The minutes, available on the school district's website, take particular note of a "large multitude of community members" who showed up at the July 11 school board meeting to protest the fact that Joe Tapler, assistant principal at Joseph A. Edger Intermediary School.
While the minutes note the community sentiment surrounding Tapler's leave, members of the group that met on Thursday night said they feel "the minutes do not reflect what happened at the last meeting."
Namely, the petition – drawn up by Sound Beach resident Ernestine Franco, the Sound Beach Civic Association's liaison to the school district – requests that the minutes be adjusted to reflect the following three things:
- "That Dr. Ring's salary and benefits package does not reflect the economic makeup of the district and should be renegotiated.
- "That Dr. Ring's administration is having a negative effect on our children.
- "That there is a general dissatisfaction with the direction the Board is taking the district."
When asked if he would still consider amending the minutes, a spokeswoman for the board of education said in an email that the statement was all he had to offer.

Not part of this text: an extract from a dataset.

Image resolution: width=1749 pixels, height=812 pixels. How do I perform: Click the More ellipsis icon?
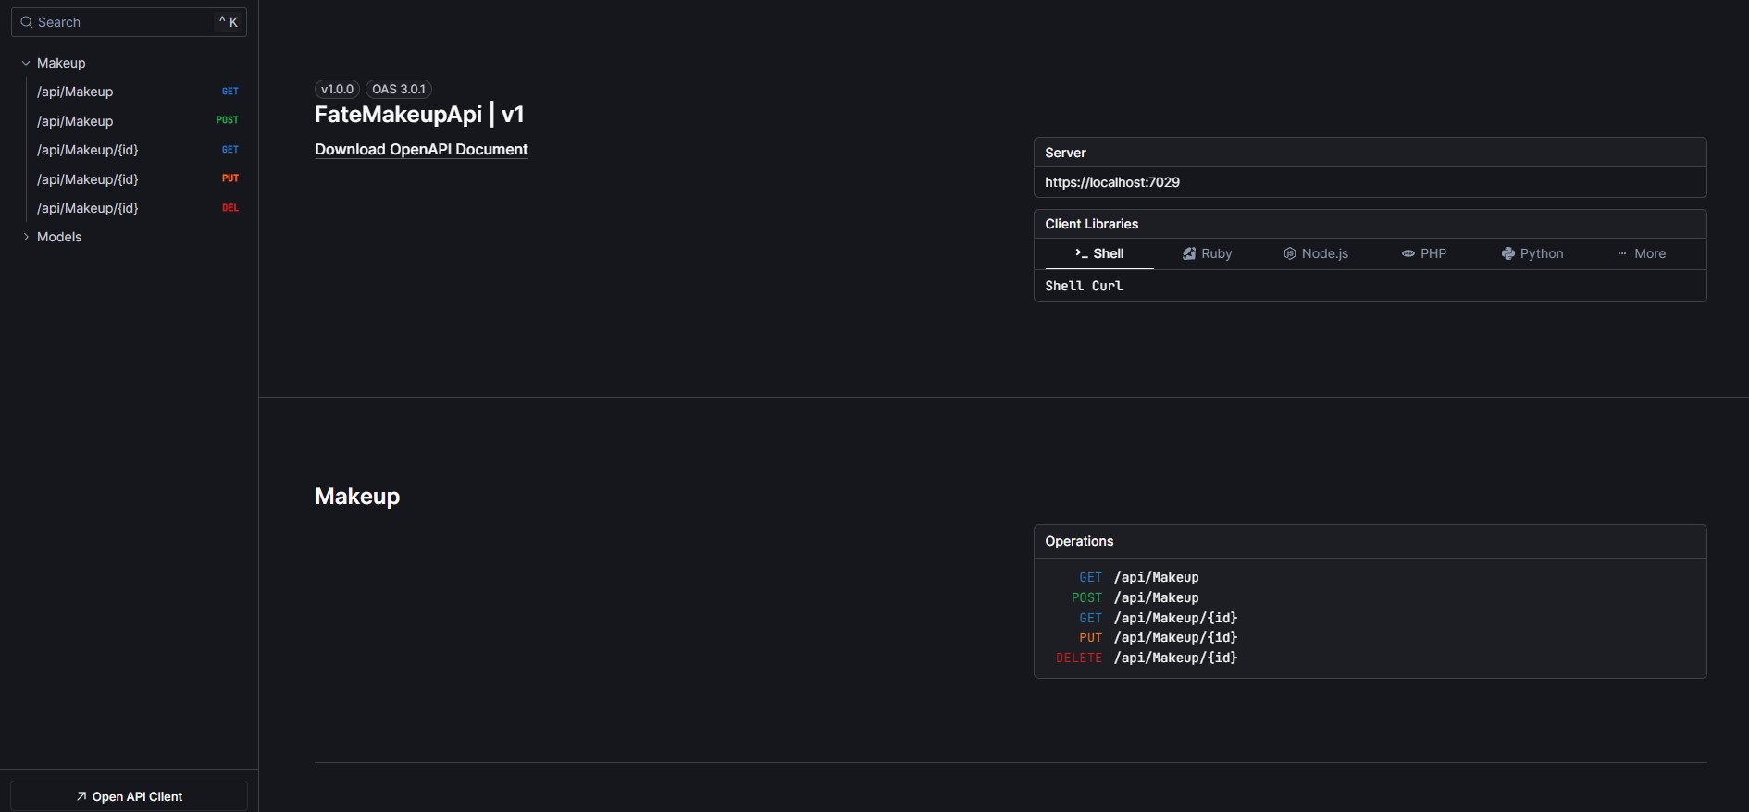tap(1621, 253)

Beyond the petition, Thursday night's meeting acted as the second of what organizer Tim Hoffman said he hopes to be a continued effort to draw parents – and, as Franco pointed out, taxpayers without parents as well – into a conversation to get the public more involved in decisions taking place within the district.
"Everybody is frustrated with a lot of things that are taking place. Whether it’s buildings and maintenance, special education, whether it’s advanced placement – it’s a lot of different things. That’s why we have a lot of paperwork that we’ve FOIL’d."
Many at Thursday night's meeting have used Tapler's situation as a jumping-off point to gather more information over the last month – or at least tried to. Hoffman and others who led the meeting said several Freedom of Information Law requests, also known as FOILs, have not been answered according to state law.
The group said it plans to continue to hold meetings – open to the public – in addition to making a continued presence at school board meetings.